On Saturday evening a pair of swifts focused intensely on the rear of the house. The lead bird was seen to land regularly on a box next to pair 2, eventually going in. It tried several times to lure the mate in. She(?) banged the box several times but failed to enter. I think the first bird roosted, but when they roost alone these birds often leave the nest box in the dark to roost aloft.
Next morning the pair was soon reunited and both entered the box. They settled quickly and certainly look to be a third pair for our house as they are still in and out today. It is thrilling to see the colony expand with more swifts still passing the boxes today. The flypast activity today is superb despite rain and cloud and it really feels like I am watching the makings of a solid colony. This is the fourth house we have lived in where we have started swift colonies- Westwood, Wiltshire and Thornton in Craven, Ampleforth and Gilling East in North Yorkshire. In all cases I had nesting swifts within two years. I have stuck to the same basic box designs, roughly shoe box sized with slightly varying front entrance designs.
I experimented this year, playing calls softly on the opposite side of the house to the breeders. Swifts did look here, but both new pairs have chosen boxes next to each other to the right of the breeders- on the opposite side from the calls. I really dislike listening to recorded swift calls and I will not be playing them at all from now on- it was clear to me this year that the pull of an existing pair is far greater. They are of course really useful, essential in most cases for first attracting swifts.
The latest pair is in a Schwegler 17 box. This type has been a consistent favourite, of bought designs. All my boxes in Wiltshire and three different villages in North Yorkshire have used a front entrance design. This seems to offer an advantage of good visibility as the birds leave and when entering they fly straight in without clinging or perching.

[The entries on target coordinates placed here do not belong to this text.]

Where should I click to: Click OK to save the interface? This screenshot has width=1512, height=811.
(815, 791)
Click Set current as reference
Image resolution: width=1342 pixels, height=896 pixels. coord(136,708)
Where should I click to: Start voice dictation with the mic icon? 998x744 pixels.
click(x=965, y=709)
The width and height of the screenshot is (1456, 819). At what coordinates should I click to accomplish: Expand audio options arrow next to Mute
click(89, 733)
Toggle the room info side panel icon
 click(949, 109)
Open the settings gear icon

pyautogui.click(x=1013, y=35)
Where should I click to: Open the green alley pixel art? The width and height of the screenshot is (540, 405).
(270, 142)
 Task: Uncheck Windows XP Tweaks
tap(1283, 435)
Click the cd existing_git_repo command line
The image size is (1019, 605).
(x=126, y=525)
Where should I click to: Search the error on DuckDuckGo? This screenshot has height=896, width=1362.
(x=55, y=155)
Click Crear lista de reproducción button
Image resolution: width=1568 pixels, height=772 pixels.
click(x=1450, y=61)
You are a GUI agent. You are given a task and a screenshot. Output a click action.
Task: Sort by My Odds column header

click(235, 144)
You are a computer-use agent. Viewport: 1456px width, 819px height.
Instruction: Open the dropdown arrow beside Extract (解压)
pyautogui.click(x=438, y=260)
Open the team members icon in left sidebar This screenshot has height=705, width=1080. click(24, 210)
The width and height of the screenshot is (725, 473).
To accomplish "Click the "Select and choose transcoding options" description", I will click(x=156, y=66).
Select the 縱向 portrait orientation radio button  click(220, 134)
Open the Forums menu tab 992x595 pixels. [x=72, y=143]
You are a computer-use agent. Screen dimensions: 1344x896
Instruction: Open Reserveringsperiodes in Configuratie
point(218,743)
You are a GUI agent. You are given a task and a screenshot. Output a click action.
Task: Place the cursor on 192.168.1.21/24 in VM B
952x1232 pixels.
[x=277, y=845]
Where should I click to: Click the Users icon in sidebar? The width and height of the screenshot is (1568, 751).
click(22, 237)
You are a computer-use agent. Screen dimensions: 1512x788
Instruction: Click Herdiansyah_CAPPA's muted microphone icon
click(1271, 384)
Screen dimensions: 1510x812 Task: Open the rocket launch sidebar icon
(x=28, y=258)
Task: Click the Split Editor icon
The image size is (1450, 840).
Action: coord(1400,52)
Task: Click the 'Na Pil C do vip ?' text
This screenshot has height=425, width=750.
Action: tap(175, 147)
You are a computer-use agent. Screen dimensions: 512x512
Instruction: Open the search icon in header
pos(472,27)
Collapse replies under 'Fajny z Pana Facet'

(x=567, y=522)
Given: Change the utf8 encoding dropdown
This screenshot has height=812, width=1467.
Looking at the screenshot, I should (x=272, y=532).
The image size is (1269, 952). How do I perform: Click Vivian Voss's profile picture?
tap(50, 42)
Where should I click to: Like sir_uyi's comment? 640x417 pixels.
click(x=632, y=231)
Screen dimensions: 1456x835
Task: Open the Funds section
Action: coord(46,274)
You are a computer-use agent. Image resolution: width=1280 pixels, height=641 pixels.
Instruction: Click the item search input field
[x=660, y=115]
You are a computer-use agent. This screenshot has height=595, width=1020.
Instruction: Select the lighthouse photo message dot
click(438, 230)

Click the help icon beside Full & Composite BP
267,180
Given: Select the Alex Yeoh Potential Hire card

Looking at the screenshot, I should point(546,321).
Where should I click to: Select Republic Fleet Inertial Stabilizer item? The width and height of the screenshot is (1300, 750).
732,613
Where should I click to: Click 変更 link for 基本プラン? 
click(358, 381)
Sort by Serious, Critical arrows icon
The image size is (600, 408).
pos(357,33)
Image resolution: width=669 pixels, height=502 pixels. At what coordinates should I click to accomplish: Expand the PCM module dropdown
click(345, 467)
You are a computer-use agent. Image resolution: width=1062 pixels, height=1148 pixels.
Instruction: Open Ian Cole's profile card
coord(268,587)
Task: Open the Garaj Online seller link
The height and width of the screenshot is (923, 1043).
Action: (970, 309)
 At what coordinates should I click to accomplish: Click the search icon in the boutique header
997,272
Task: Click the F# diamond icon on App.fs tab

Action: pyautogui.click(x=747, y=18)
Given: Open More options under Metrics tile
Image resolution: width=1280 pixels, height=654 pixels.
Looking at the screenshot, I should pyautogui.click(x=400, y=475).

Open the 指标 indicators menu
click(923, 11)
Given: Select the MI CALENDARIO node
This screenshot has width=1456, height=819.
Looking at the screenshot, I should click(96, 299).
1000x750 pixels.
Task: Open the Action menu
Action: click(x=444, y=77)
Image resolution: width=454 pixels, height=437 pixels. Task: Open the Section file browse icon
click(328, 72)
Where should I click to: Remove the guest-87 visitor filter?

Meanwhile our most established pair has young about twenty days old and our second pair which first visited the box on 9th June is incubating eggs due to hatch in about three days time. It has been a very successful season here with a good increase and fantastic stable weather through June, unlike the challenging conditions of the same period in 2020.
July has started wet with 55mm of rain already, but it has been warm and non breeding birds have not had to move away as they did in late June 2020 (for two weeks). I am relishing every flypast mindful that the mass departure of swifts is now less than a month away.
House Martin Diary
Our two pairs are successfully feeding young. One nest should see young fledge within the next day or two. To my knowledge this will be the first nest to fledge young in the village this year. Numbers remain very low although for the first time in days there were signs of prospecting by a pair. Perhaps very late arrivals or birds from a failed nest?
The spotted flycatchers fledged last week. It looks like they will try for a second brood with the male singing by the nest site again. This pair wasted no time, nest building and laying in poor conditions in May and so this has left them plenty of time to raise another brood. What a privilege to be so close to these now scarce summer visitors. Their quiet presence and beautiful flight is an absolute joy.